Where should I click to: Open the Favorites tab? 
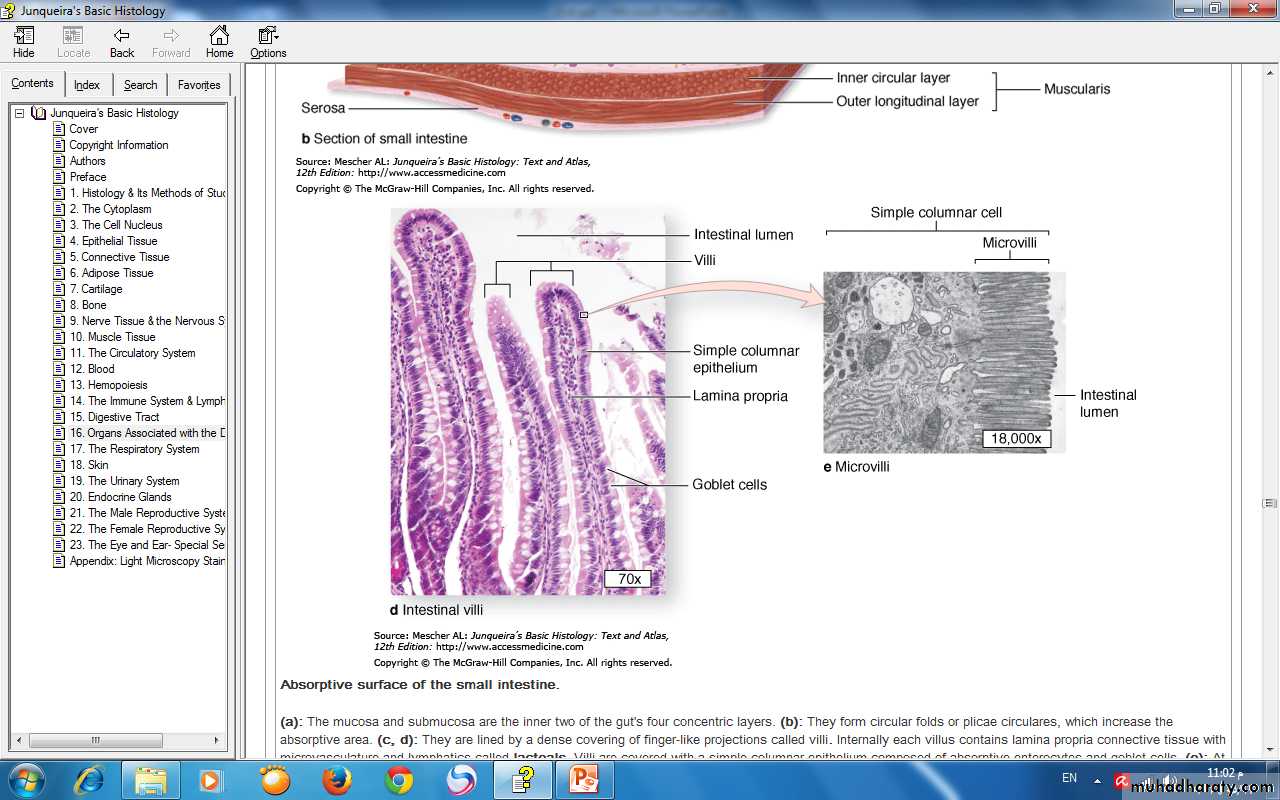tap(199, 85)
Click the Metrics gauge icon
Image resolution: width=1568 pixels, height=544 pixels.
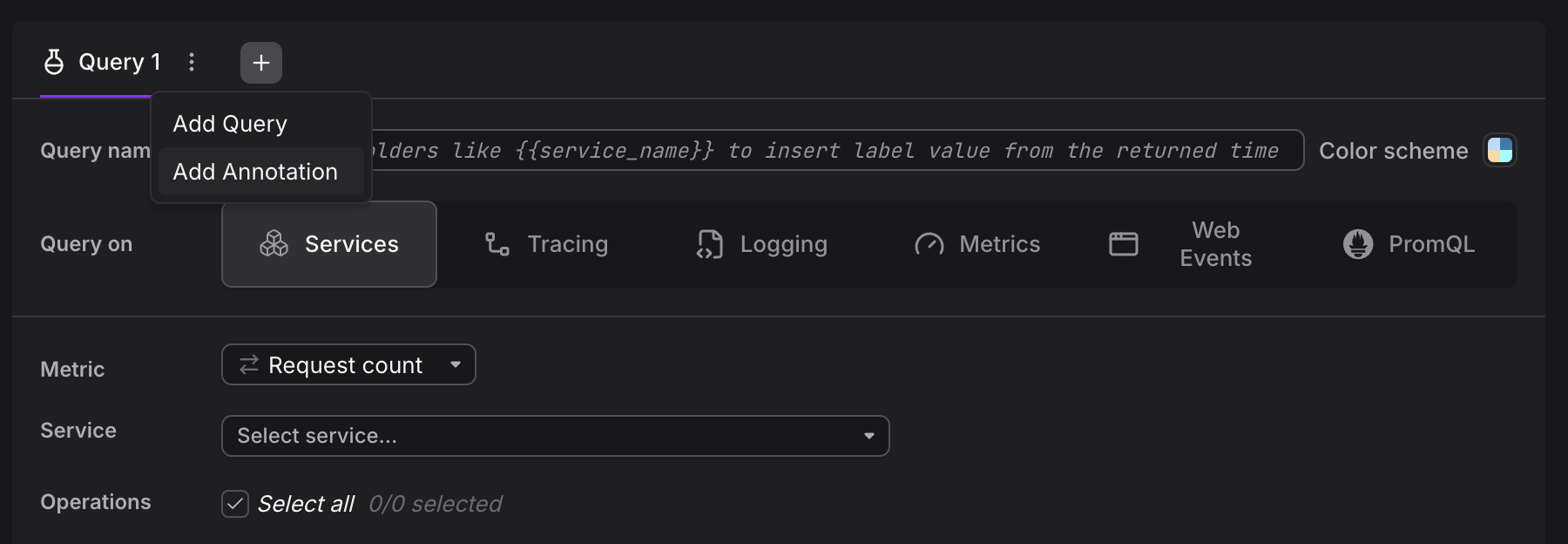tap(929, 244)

++++++++++

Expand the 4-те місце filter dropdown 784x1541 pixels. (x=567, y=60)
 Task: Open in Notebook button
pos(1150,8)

++++++++++

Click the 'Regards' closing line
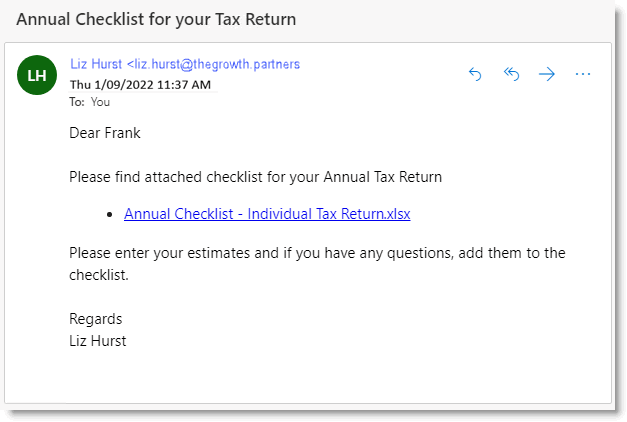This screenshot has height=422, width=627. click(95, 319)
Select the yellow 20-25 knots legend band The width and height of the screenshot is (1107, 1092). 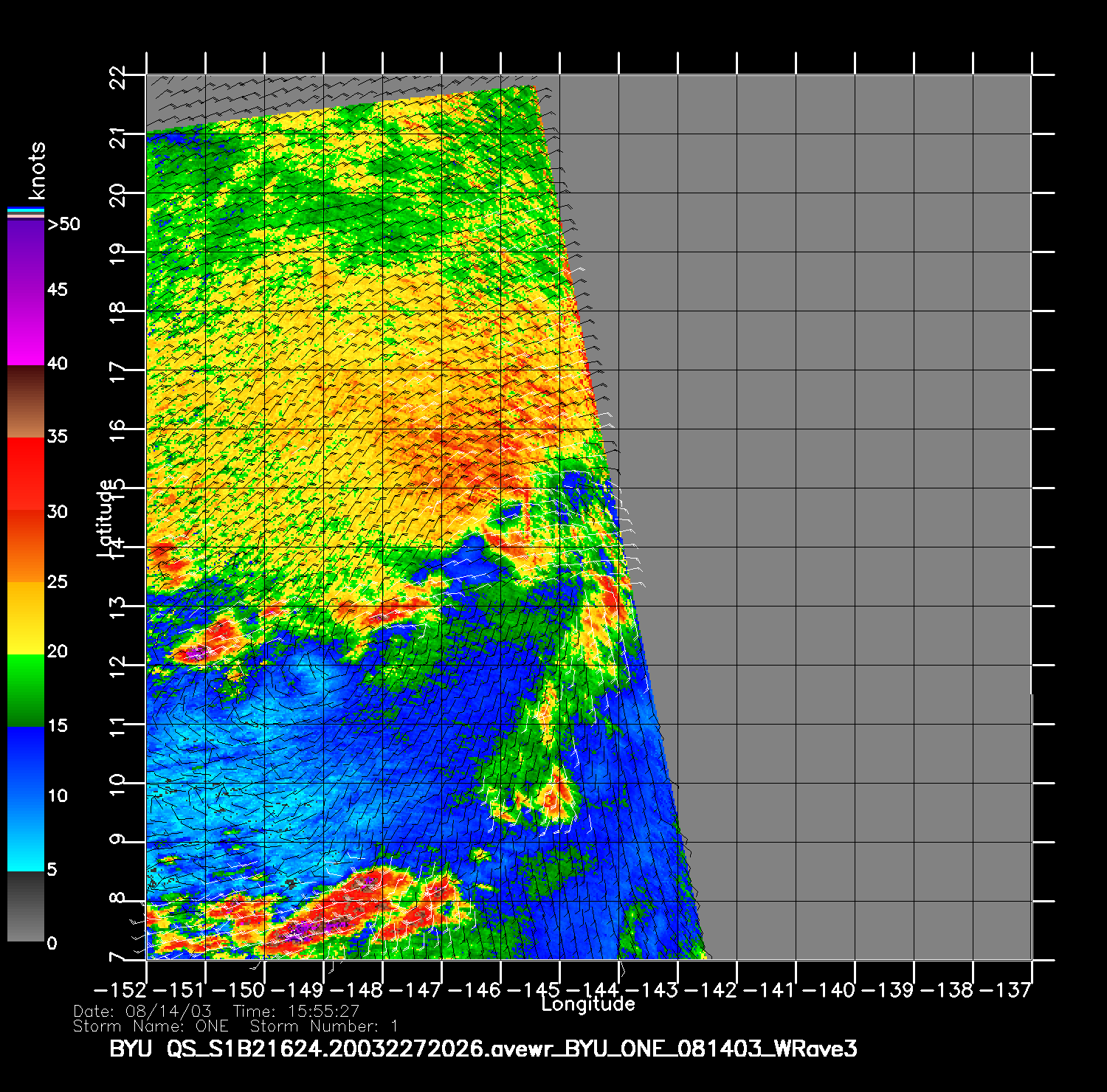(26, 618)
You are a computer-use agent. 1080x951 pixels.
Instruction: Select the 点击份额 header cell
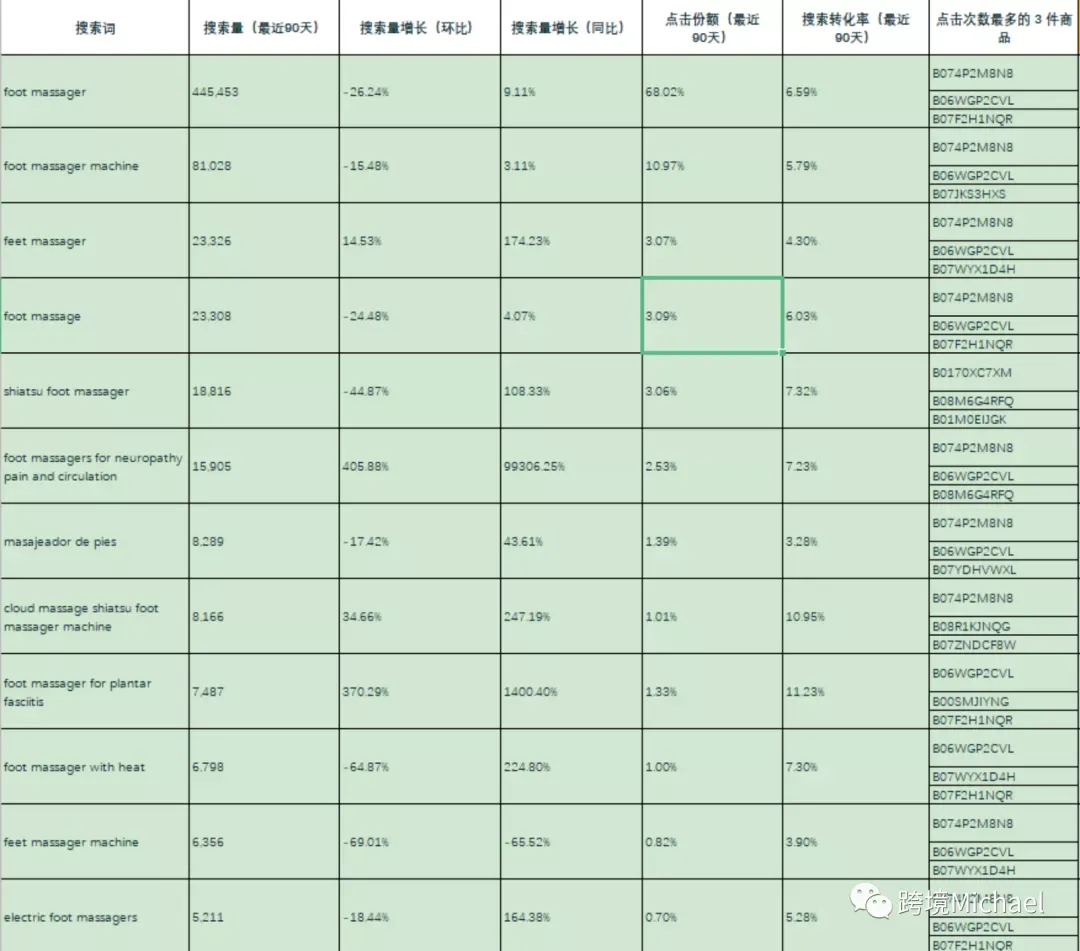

++++++++++

» **EXERCISE INSTRUCTIONS**
Update the listing starting at the line with "Click the Metrics gauge icon" and ending at the line with "tap(929, 244)", replacing "gauge" with "dial" and changing nothing else. Give only these lines, without the pictures.

» **EXPECTED ANSWER**
Click the Metrics dial icon
Image resolution: width=1568 pixels, height=544 pixels.
tap(929, 244)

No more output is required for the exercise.